Nella Napoli che si fa bella per i turisti, c’è un luogo che non scende a compromessi e resiste , almeno per il momento alla tentazione di trasformarsi in un quartiere preda di B&B , cuopperie e pizzerie .
Esso è il Borgo di Sant’Antonio Abate. ‘O Bùvero, ossia “Il budello” – così lo chiamano le persone del quartiere, a indicare il suo andamento lungo, tortuoso e buio, che si trova a due passi dalla Stazione di Piazza Garibaldi,dal centro antico di Napoli e da Piazza Carlo I.
Stiamo scrivendo di uno dei luoghi più antichi della nostra città che dal ‘400 ad oggi ha mantenuto inalterata la propria struttura anche se con evidente stato di degrado urbanistico.
Essa risale addirittura al periodo angioino , quando nella seconda metà del XIII secolo la citta di Napoli, passata al controllo angioino (dal 1266 al 1442), divenne la capitale del Regno di Sicilia e subì profondi cambiamenti dal punto di vista urbanistico.
Visto infatti il numero elevato di persone che si trasferirono in città , la Napoli angioina così come era costituita, non bastava più a contenere la richiesta impellente di nuovi alloggi, e di conseguenza i quartieri incominciarono ad espandersi spontaneamente all’esterno delle antiche mura difensive di età greco-romana.

== I DATI ==
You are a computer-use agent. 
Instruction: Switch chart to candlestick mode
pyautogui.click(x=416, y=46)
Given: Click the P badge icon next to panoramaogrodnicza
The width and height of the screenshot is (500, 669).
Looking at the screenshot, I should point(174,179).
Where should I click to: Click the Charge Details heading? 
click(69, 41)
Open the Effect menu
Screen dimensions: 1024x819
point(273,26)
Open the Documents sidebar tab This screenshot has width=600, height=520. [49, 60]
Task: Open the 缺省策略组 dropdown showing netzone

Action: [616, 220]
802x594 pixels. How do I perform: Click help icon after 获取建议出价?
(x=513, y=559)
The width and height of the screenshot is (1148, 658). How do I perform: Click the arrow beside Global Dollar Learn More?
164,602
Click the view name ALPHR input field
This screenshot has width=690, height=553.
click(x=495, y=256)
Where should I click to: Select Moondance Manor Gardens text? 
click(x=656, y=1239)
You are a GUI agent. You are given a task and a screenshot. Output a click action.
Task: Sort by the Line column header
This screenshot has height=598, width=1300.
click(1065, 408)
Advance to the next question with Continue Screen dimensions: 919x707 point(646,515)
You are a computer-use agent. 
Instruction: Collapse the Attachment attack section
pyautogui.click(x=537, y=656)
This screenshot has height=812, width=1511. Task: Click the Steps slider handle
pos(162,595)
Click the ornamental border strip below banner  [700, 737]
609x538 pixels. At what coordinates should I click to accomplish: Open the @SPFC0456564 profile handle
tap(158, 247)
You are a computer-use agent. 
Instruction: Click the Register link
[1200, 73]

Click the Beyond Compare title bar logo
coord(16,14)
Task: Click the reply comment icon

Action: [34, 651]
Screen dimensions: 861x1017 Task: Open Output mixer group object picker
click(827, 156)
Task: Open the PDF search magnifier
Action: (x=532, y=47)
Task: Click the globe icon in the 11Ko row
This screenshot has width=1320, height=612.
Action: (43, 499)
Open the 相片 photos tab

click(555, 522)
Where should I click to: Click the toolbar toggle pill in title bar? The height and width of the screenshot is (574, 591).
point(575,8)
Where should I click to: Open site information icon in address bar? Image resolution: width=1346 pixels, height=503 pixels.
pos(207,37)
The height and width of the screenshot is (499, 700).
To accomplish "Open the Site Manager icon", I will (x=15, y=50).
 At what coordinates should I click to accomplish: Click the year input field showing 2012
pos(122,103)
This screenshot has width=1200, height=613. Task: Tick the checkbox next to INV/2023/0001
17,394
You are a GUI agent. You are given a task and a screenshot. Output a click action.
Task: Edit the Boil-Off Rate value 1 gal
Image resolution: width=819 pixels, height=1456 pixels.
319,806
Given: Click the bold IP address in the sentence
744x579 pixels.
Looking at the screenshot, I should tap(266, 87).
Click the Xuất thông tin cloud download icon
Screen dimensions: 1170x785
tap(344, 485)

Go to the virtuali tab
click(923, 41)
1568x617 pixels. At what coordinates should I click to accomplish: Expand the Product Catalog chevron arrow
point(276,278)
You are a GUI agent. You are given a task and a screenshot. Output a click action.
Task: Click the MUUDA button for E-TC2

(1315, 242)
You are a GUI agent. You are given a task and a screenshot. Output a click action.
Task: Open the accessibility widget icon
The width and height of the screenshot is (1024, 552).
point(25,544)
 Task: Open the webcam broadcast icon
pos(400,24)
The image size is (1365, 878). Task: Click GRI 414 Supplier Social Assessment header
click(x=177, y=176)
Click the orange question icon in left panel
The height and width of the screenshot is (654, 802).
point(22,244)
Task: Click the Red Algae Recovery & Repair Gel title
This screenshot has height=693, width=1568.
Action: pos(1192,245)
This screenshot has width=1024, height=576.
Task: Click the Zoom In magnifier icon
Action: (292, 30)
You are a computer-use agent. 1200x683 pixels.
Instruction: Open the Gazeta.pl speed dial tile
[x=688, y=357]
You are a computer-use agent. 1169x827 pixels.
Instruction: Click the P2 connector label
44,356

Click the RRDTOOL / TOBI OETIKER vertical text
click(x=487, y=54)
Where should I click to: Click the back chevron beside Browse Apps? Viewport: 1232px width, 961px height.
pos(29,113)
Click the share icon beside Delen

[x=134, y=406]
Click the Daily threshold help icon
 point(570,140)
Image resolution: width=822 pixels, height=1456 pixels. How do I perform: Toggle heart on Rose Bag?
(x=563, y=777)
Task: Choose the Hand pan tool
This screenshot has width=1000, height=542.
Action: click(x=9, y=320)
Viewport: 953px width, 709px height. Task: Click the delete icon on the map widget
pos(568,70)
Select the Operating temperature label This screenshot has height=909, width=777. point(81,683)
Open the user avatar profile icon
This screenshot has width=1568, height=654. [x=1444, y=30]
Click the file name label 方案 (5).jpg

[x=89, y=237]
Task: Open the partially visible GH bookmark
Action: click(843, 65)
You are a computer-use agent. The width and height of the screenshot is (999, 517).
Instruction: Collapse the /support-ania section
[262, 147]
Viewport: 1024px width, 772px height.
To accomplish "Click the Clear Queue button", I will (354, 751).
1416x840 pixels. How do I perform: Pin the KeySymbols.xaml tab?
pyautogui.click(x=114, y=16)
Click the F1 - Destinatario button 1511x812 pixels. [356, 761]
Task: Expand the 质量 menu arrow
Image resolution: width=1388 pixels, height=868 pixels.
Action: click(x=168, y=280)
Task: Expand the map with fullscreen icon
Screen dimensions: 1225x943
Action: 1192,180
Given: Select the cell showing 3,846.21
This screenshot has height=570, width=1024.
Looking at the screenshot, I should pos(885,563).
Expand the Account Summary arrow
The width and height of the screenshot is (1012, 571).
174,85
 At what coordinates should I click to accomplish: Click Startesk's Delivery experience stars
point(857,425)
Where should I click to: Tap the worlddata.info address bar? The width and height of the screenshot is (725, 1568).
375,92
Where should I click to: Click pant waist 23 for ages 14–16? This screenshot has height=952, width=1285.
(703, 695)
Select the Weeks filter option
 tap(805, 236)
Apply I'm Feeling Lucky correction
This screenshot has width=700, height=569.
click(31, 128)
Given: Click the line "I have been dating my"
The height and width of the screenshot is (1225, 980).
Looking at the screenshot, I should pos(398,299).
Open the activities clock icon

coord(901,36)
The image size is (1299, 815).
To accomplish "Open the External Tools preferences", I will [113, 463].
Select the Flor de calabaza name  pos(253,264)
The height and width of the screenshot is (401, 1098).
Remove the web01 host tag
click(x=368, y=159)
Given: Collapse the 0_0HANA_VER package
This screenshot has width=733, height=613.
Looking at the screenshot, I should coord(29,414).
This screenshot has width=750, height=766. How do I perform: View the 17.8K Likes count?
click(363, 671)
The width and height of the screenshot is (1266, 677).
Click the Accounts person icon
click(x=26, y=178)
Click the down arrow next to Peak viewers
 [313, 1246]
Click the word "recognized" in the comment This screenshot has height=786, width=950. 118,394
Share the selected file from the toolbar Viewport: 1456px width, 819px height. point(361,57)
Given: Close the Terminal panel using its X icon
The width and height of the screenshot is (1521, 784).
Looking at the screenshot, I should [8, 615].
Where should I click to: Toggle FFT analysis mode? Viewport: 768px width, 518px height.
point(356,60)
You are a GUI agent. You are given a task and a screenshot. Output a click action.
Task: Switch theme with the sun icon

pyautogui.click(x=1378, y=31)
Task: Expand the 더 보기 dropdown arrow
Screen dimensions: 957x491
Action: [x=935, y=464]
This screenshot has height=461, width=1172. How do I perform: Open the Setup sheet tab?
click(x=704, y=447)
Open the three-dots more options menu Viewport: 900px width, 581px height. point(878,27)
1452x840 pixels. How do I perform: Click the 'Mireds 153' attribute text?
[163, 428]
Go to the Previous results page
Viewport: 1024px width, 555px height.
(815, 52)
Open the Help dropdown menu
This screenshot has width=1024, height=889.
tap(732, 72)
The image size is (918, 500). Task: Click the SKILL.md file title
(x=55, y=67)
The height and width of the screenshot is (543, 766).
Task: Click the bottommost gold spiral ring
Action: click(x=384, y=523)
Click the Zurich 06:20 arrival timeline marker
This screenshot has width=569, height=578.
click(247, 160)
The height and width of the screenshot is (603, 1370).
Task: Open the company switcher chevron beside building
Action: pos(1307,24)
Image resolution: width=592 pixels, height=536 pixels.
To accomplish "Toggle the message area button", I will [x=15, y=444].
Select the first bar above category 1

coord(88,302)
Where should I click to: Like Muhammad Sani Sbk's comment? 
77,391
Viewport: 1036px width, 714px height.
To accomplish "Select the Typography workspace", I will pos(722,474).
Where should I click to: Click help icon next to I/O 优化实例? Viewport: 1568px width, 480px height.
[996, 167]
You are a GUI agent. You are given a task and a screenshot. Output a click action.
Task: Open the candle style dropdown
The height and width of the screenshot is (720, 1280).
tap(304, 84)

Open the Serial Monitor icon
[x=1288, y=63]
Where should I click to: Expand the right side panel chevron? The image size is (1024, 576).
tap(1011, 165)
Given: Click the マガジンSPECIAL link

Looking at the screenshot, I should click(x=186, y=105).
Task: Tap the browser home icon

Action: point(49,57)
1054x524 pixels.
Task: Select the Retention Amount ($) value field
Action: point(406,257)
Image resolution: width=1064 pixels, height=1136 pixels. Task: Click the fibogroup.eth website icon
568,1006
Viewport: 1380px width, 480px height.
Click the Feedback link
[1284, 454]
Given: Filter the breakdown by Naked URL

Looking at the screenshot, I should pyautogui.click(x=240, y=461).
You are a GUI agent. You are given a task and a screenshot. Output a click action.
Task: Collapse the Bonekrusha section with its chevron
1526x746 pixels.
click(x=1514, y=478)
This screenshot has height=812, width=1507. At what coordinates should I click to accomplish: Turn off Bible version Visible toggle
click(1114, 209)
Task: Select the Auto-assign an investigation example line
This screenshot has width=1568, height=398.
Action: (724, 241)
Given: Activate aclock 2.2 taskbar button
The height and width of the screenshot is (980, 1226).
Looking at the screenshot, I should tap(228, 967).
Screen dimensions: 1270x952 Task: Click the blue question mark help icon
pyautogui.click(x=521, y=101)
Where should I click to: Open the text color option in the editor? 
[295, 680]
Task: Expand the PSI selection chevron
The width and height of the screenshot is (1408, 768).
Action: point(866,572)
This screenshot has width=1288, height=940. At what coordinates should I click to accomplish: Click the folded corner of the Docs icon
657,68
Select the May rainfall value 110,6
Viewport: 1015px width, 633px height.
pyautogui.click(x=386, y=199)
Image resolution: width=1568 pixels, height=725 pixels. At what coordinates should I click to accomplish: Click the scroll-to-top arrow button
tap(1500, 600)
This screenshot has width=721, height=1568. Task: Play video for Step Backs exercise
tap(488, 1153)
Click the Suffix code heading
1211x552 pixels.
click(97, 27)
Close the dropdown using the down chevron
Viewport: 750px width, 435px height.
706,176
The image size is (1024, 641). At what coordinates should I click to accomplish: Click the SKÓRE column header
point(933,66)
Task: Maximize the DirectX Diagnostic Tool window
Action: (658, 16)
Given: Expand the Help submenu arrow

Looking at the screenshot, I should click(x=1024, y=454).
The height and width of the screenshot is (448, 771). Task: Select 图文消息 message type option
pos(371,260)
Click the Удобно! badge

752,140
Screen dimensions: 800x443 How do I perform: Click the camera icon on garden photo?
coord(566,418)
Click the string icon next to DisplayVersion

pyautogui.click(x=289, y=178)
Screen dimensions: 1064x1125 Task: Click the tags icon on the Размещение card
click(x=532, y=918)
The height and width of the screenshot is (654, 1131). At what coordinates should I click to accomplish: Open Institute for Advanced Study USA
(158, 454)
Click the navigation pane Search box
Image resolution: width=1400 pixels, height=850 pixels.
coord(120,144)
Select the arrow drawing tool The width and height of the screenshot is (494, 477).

== COMPITO A ==
Secondo l'estratto sul Borgo di Sant'Antonio Abate, perché nel periodo angioino i quartieri di Napoli cominciarono a espandersi fuori dalle antiche mura? Rispondi in una o due frasi.
== COMPITO B ==
Rispondi alle domande seguenti in base all'estratto sul Borgo di Sant'Antonio Abate.
(i) Con quale nome le persone del quartiere chiamano il borgo?
(ii) Da quale secolo il borgo ha mantenuto inalterata la propria struttura?
(iii) In quali anni Napoli fu sotto il controllo angioino?
== COMPITO C ==
Indica se ciascuna affermazione concorda con l'estratto sul Borgo di Sant'Antonio Abate. Rispondi sì o no e cita le parole del testo che lo stabiliscono.
(i) Il borgo si è già trasformato in un quartiere pieno di B&B.
(ii) Sotto gli Angioini Napoli divenne capitale del Regno di Sicilia.
(iii) Il borgo si trova lontano dalla Stazione di Piazza Garibaldi.

== RISPOSTA A ==
Molte persone si trasferirono in città, e la Napoli angioina non bastava più a soddisfare l'impellente richiesta di nuovi alloggi. Per questo i quartieri si espansero spontaneamente all'esterno delle mura difensive di età greco-romana.

== RISPOSTA B ==
(i) 'O Bùvero, cioè "Il budello".
(ii) Dal Quattrocento ('400).
(iii) Dal 1266 al 1442.

== RISPOSTA C ==
(i) No: "almeno per il momento alla tentazione di trasformarsi in un quartiere preda di B&B".
(ii) Sì: "divenne la capitale del Regno di Sicilia".
(iii) No: "si trova a due passi dalla Stazione di Piazza Garibaldi".